# Problems
a) In the interview excerpt, how many years has Rosner lived in California?
b) Update the listing lines starting at the top of the listing and going on through the line with "Erinnerung Element type: text (758, 71)", changing "Sell Your House" to "List Your House" and leaving everything else unchanged. Give only those lines.

Rosner will be speaking about Electric City at 7:30 p.m. Oct. 21 at Pegasus Books on Solano Ave. She will also be at Books Inc on Fourth Street on Nov. 17 and elsewhere.

Berkeleyside caught up with Rosner to ask her about her novel, which was just published by Berkeley’s Counterpoint Press.

Berkeleyside: You dedicate this book to your father, Carl Rosner, “and all the other wizards of Schenectady.” Growing up, were you aware of the importance and impact of General Electric on your town and the world? Was it something that you talked about around the dinner table? Did it feel like a company town? What made you want to write about it so many years later?

Rosner: I remember having a strong sense that nearly everyone’s father seemed to be employed by GE, and that there were a great many scientists living in my neighborhood. Somehow I imagined a kind of implied connection among the residents of the city, although at the same time I was aware of feeling quite “different” from my peers, most of whom came from families who had lived in America for many generations.

Schenectady used to be a place I wanted to get far away from, to be perfectly honest. I’ve lived in California for 36 years now, and Berkeley has most definitely become my adopted home.   After completing and publishing my first two novels (which were both set primarily in Northern California), I realized it was finally time to write about where I grew up, to look back at it from all this distance. I was quite amazed to discover its fascinating and complicated history, with much more nuance and significance than I’d ever fully recognized.

Berkeleyside: Your parents were Holocaust survivors. In Electric City, Sophie is also the daughter of Holocaust survivors. She becomes friends with Henry Van Curler, the son of long-time executives of “The Company,” and a descendant of the Dutch who settled the area. She is also friends with Martin Longboat, a Mohawk Indian. I was fascinated that the three main characters came from such different backgrounds and their friendship shattered class and economic boundaries. Why did you choose these characters?

[Entries for locating text and elements]

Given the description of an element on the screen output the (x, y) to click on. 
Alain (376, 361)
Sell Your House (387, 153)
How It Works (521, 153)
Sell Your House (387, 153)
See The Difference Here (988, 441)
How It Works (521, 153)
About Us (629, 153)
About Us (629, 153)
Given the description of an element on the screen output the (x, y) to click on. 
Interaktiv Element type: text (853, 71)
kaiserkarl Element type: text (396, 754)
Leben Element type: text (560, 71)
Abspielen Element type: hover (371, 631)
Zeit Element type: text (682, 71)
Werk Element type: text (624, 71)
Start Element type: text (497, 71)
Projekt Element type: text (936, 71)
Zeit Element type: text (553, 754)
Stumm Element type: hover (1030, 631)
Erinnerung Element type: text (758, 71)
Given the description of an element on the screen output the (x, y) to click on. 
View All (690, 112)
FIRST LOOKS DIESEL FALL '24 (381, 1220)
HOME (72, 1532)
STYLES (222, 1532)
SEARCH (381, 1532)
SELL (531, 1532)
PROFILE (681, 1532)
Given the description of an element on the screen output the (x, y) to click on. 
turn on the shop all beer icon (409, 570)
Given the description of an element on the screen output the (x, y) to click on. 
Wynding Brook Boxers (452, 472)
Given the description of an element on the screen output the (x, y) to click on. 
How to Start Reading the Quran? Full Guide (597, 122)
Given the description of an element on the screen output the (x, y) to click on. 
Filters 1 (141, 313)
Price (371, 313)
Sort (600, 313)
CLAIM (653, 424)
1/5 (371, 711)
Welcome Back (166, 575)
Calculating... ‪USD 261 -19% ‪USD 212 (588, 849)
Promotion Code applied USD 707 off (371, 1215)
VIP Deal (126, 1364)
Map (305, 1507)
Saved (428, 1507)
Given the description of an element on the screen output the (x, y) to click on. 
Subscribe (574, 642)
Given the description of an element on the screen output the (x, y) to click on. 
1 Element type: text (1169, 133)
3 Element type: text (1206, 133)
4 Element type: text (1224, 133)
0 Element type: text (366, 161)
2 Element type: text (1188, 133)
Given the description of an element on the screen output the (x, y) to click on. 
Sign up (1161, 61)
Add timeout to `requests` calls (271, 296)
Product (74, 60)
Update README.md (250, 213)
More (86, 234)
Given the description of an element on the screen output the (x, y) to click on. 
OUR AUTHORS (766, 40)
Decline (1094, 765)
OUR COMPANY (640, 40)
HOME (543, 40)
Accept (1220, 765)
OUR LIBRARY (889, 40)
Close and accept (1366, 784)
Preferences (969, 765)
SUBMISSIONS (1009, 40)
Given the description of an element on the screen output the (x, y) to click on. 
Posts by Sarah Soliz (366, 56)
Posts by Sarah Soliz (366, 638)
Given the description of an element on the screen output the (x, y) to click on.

# Answers per task
a) 36 years

b)
Given the description of an element on the screen output the (x, y) to click on. 
Alain (376, 361)
List Your House (387, 153)
How It Works (521, 153)
List Your House (387, 153)
See The Difference Here (988, 441)
How It Works (521, 153)
About Us (629, 153)
About Us (629, 153)
Given the description of an element on the screen output the (x, y) to click on. 
Interaktiv Element type: text (853, 71)
kaiserkarl Element type: text (396, 754)
Leben Element type: text (560, 71)
Abspielen Element type: hover (371, 631)
Zeit Element type: text (682, 71)
Werk Element type: text (624, 71)
Start Element type: text (497, 71)
Projekt Element type: text (936, 71)
Zeit Element type: text (553, 754)
Stumm Element type: hover (1030, 631)
Erinnerung Element type: text (758, 71)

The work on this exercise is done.